I share, therefore I am.

I am the kind of person who posts Instagram photos (filtered, of course) from my vacation. I am also the kind of person who tweets about buying an overly-expensive piece of furniture because I fell for a sleek online ad about how it would change my life.

I am basic.

Thing is, I thought my social media posts merely betrayed my desperate need for attention and likes. It turns out, though, that they’re also a goldmine for hackers.

Using two of my posts — an Instagram check-in at a hotel on the west coast of the United States and a tweet about a piece of furniture — a hacker was quickly able to get my home address and my cell phone number.

How? Both the hotel and the furniture company handed my personal details to the hacker over the phone.

Logging into our social media and email accounts online can be an ordeal. We’re often asked for a password, a second code that is texted to our phone, or sometimes the answers to anxiety-inducing personal questions like the name of our first girlfriend (who was definitely not imaginary at all, thank you very much).

But there are still basic and important vulnerabilities hiding in our daily lives. Data breaches and hacks get all our attention, but a hacker with a good phone persona and a few basic tools can trick customer support agents from major corporations into handing over a shocking amount of private information and more.

I let one of these hackers do this to me recently. And I’m here to tell you, it’s disturbingly easy for them to do —even to someone like me who covers technology. It’s a lesson for all of us: be careful to think about what you’re sharing on social media and how that information can be used against you, and next time you’re on the phone with your airline, hotel, or bank and they let you access your account, think about the questions they are asking you. If they’re only asking for your birthday and email address to verify that you are who you say you are, ask if they can add some additional security to your account — maybe they could put a note on your account to require a special password or send you a verification code. Many companies don’t have an option like this, unfortunately, but it’s worth asking.

Here’s what happened to me: In Las Vegas this August at DEF CON, one of the world’s biggest hacking conferences, I met with Rachel Tobac.

Tobac is a celebrity among the DEF CON crowd. For three years in a row she has been among the winners in a competition in which hackers attack a company live in front of an audience of hundreds in Vegas — and do that hacking entirely over the phone.

Tobac and her competitors in the contest call up major corporations, often claiming to work in the companies’ IT department. Tobac is not a coder, but she has been doing improv since she was 10 years old. By tapping into those skills — and using some other forms of deception, like an app that can change her voice to make her sound like a man — she convinces the person on the other end of the line to hand over private information.

▶ **Task set**
1: In the article about social media posts and phone hacking, how was the hacker able to get the writer's home address and cell phone number from two posts?
2: Write the next few paragraphs of the article about social media posts and phone hacking, picking up after its last sentence.

▶ **Source data**
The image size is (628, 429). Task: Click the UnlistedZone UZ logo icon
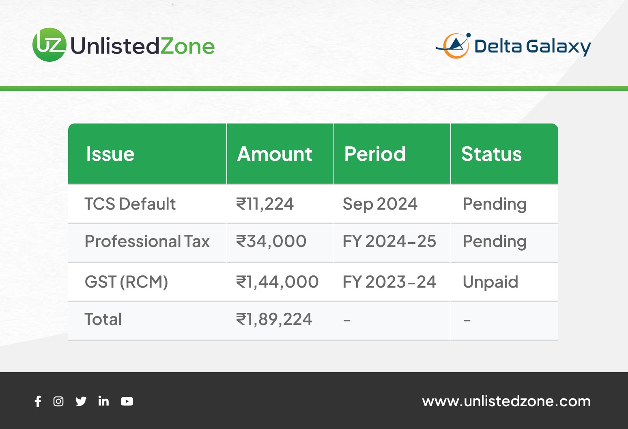[49, 45]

▶ **Response list**
1: The hacker used the writer's Instagram check-in at a hotel on the west coast of the United States and a tweet about a piece of furniture. Both the hotel and the furniture company then handed the writer's personal details to the hacker over the phone.

2:
This type of hacking is called social engineering.

But Tobac is one of the good hackers — the kind typically known as a “white hat.” (The bad ones are called “black hats.”)

She works with companies to run what are called penetration tests to discover and show them where and how they may be vulnerable to social engineering hacking.

I asked Tobac to hack me.

Without having my password, and without hacking into my email account, she was able to get my home address, my phone number and steal my hard-earned hotel points. In perhaps the cruelest act of all, she was even able to change my seat on my five-hour flight out of Vegas, moving me from a spacious exit aisle to a middle seat at the back by the restrooms.

She did all this by using some information she found about me online, like which airlines I fly with and what hotels I stay at — because I tweet about them.

Then, using that information, she called up some of my favorite companies, using software to make it appear as if she were calling from my phone and a voice changer so that she could sound like a man if she needed to. It sounds complicated, but it’s worryingly easy to do.

To get my home address, she called up a furniture company I had tweeted about. Tobac claimed she was my wife and that she wanted to check that the company had my correct home address on file before she placed another order. She deliberately gave the wrong address and the person on the other end of the line corrected her with my full home address.

That simple.

She was also pretty easily able to convince a hotel I had checked into on Instagram to hand over my phone number.

Tobac isn’t trying to embarrass these companies: she wants them to start using the type of authentication processes on the phone that they use online. She says some of the biggest airlines and hotel chains are leaving open a massive vulnerability — and failing their customers — by not doing so.

Rather than a telephone customer service representative asking for my date of birth to confirm my identity (a piece of information Tobac or another hacker could easily have), Tobac suggests companies should send a code to the phone number or email address they have on file for that customer and have them read back the code over the phone.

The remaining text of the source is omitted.